I am quite new to text embeddings and text comparison in general, but I want to use text-embedding-ada-002 to compare a job description with various resumes. The idea is to sort the resumes based on their similarity with the job description.
However, I have a little difficulty in understanding the results I am getting.
The process I am following is the below:
Extract the text from the job description pdf
Clean the text by removing non ascii characters, punctuation, new lines and converting to lowercase
3)Tokenize the text with the below code
Get the embedding with the below code job_description_embedding = openai.Embedding.create(encoding_format="float", model="text-embedding-ada-002", input=[tokenized_jd])['data']['embedding']
For each resume repeat the same process, get the embedding and then compare the job description embedding and the current resume embedding by using cosine_similarity(job_description_embedding, candidate_resume_embedding)
What is puzzling to me is that all the comparisons show very high similarity even if the resume has nothing to do with the job. For example, the lowest similarity score I have gotten is 0.72 for a resume that from a nutritionist even though the job description was for a senior java developer so I was expecting a lower similarity score.

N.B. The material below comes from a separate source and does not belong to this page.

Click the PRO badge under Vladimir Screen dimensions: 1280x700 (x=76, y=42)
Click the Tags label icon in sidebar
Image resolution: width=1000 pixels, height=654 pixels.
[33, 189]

I wonder if anyone can shed some lights on this? Is this normal? Am I using ada002 wrongly or could there be another reason for these results?
This has been discussed extensively before, basically the embedding vectors from ada-002 get squished together, leading to high correlations no matter what. You just need to adjust your correlation expectations, or you can batch process out the vector correlation using PCA to make them more isotropic (spread out) in the future.